I know now that holidays like these were slow, peaceful and liberating. At home we weren’t allowed to go to the park by ourselves but on our holiday we could explore and adventure! When I think of those early holidays I wish and hope every kid experiences the same. Even now as an adult I seek a similar experience (but maybe with a flowing hot water shower). The sense of adventure and waking up in the morning with no plan or schedule. When I hit the age of 18 I favoured international destinations, feeding my desire to discover new cultures and foods in more of a rushed style of travelling. For a while I forgot about those slow holidays. It wasn’t until we started cycling and exploring once more that I’ve been reminded of how special Western Australia is. Even a night or two in the forest or by the beach is incredibly relaxing and peaceful. It keeps life grounded and I feel so much gratitude that Western Australia so far has protected large pockets of forest and coastline just for us to enjoy! National Parks and coastlines is what I am referring too. The Bibbulmun Track and Munda Biddi trail are prime examples of locals and travellers coming together to maintain that experience of nature. Having seen countries overcome by tourism development and often ignoring the surrounding ecology and environment because they make more money creating an artificial one within the gates of a resort, it’s nice to find no frills camping grounds like Honeymoon pool or Warren campground where you can go out and discover the area on your own. Listening to birds, hiking a trail or fishing. Riding a bike.
While I think I may have talked myself into venturing to the south for a weekend again what is your favourite holiday style? Or destination?
Below are a couple of holiday snaps of D’Entrecasteaux National Park, located south of Pemberton in Western Australia.
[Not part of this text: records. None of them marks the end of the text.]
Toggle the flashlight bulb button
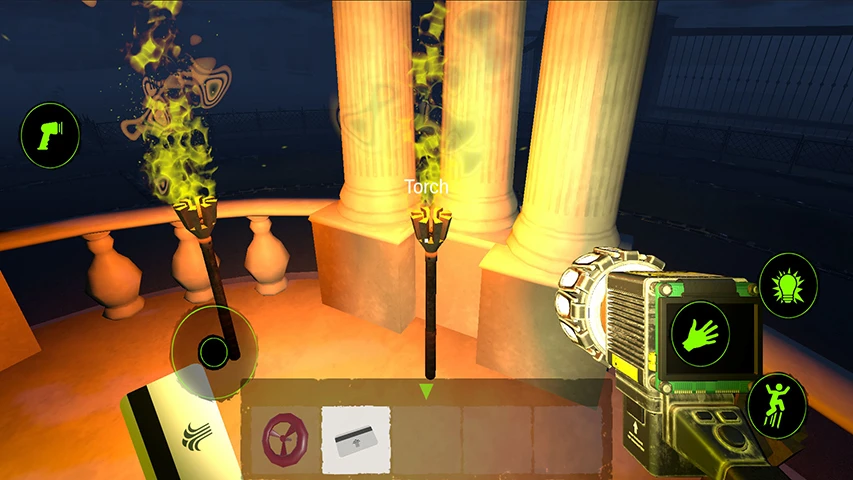The height and width of the screenshot is (480, 853). [788, 285]
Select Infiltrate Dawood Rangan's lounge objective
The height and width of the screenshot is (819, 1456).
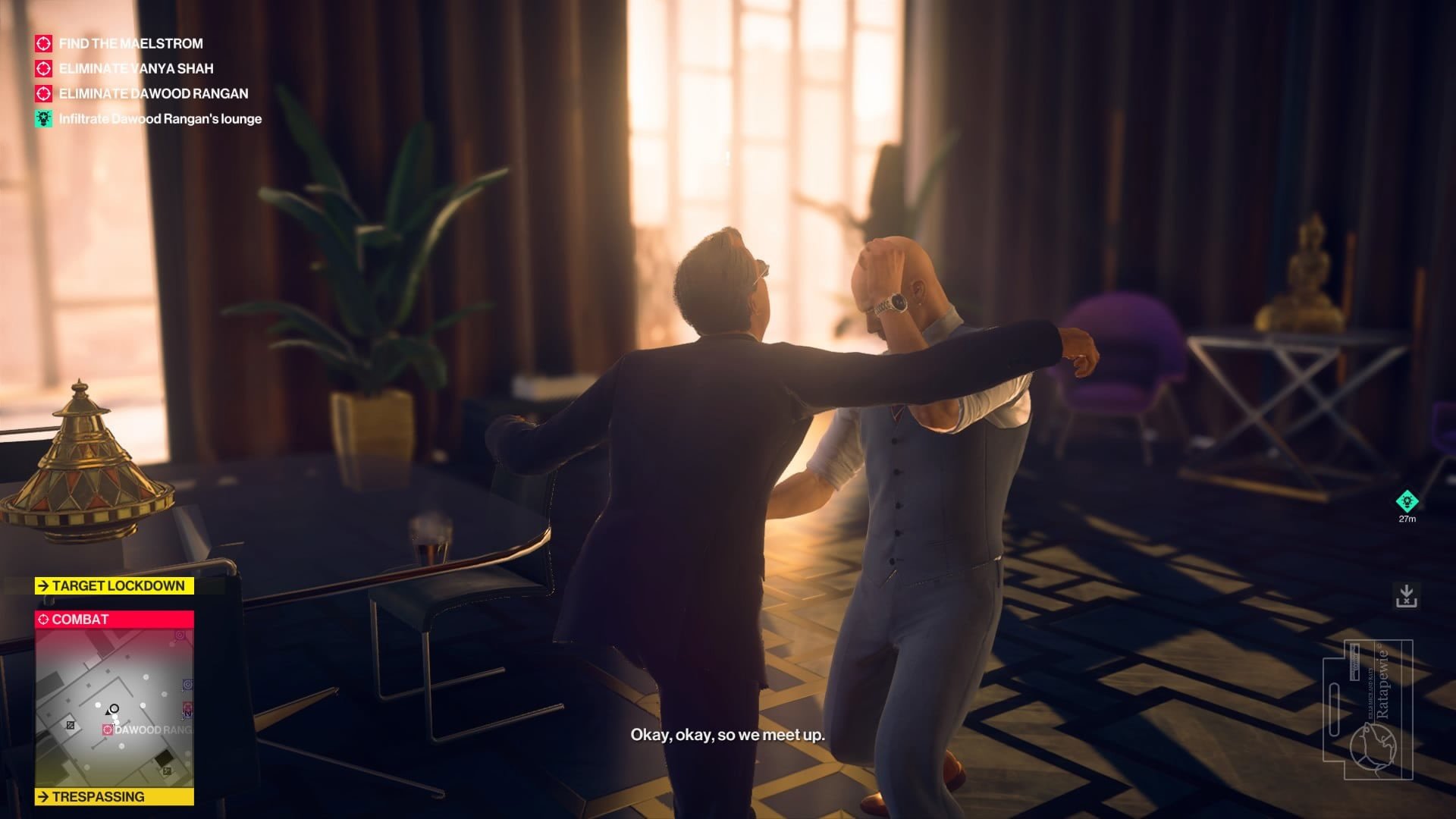click(x=160, y=119)

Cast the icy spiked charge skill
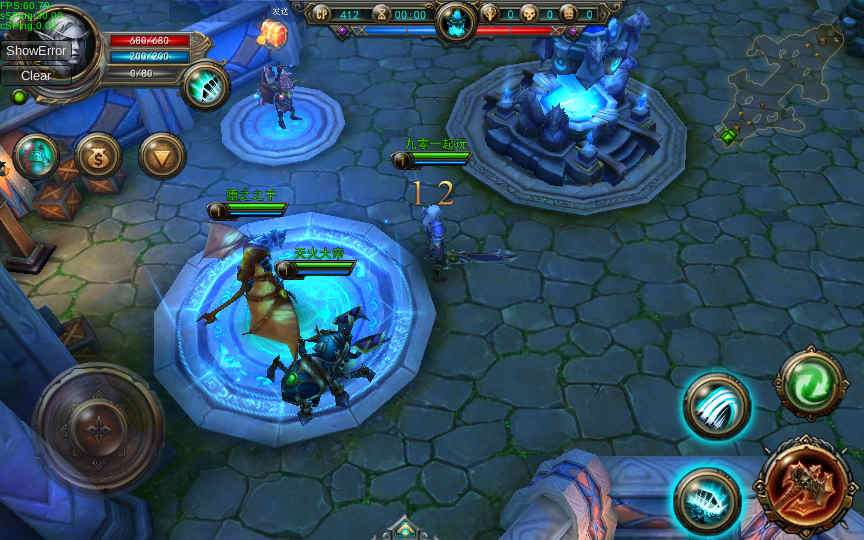[706, 500]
Of course when you visit Western Australia you must buy a bottle of the local red to end the day!
Quick and Easy Meal Suggestions
Pizza and salad (BYO the pizza base)
BBQ and hot dogs
Beef and avocado salsa nachos
Sausage and mash potato with Sauerkraut
Toasted steak sandwich
Thai green curry and white rice
Slow holiday locations in Western Australia
Wellington Forest Cottages – 1920’s cottages set in a pocket of Jarrah forest close to Ferguson Valley and Bunbury
Windy Harbour camp site – You’ll need a tent or a caravan for this wonderfully remote camping ground by the beach.
Ferguson Farmstay – My friends stayed here recently with their toddler and loved it, so I’m including this for families with very young children. Every day there are ‘farm activities’ for the kids. Set high on a hill outside of Bunbury in Ferguson Valley.
Jilba Cottage – a self contained cottage on a working farm run by Jim and Joan. Set on the side of the Porongurups.
Donnelly River Holiday Village – an old mill town re purposed into a holiday village where there may possibly be more kangaroos and emus than residents! No television or wireless internet – perfect! A great place for hiking and biking. Bring your own linen or hire.
Wooleen Station – Camping in the outback, a place to see the night sky in perfect form
Evedon Park Bush Retreat – Stay in a cabin by the lake and awaken to noises in the Jarrah forest. In winter cosy up to the fire.
Caroline Thomson Cabins – Hopefully still the same as I experienced in year 7 camp, these cabins are on Rottnest Island. Spend the day cycling and then fire up the BBQ. Be sure to keep the cabin doors closed as the quokkas also like to explroe!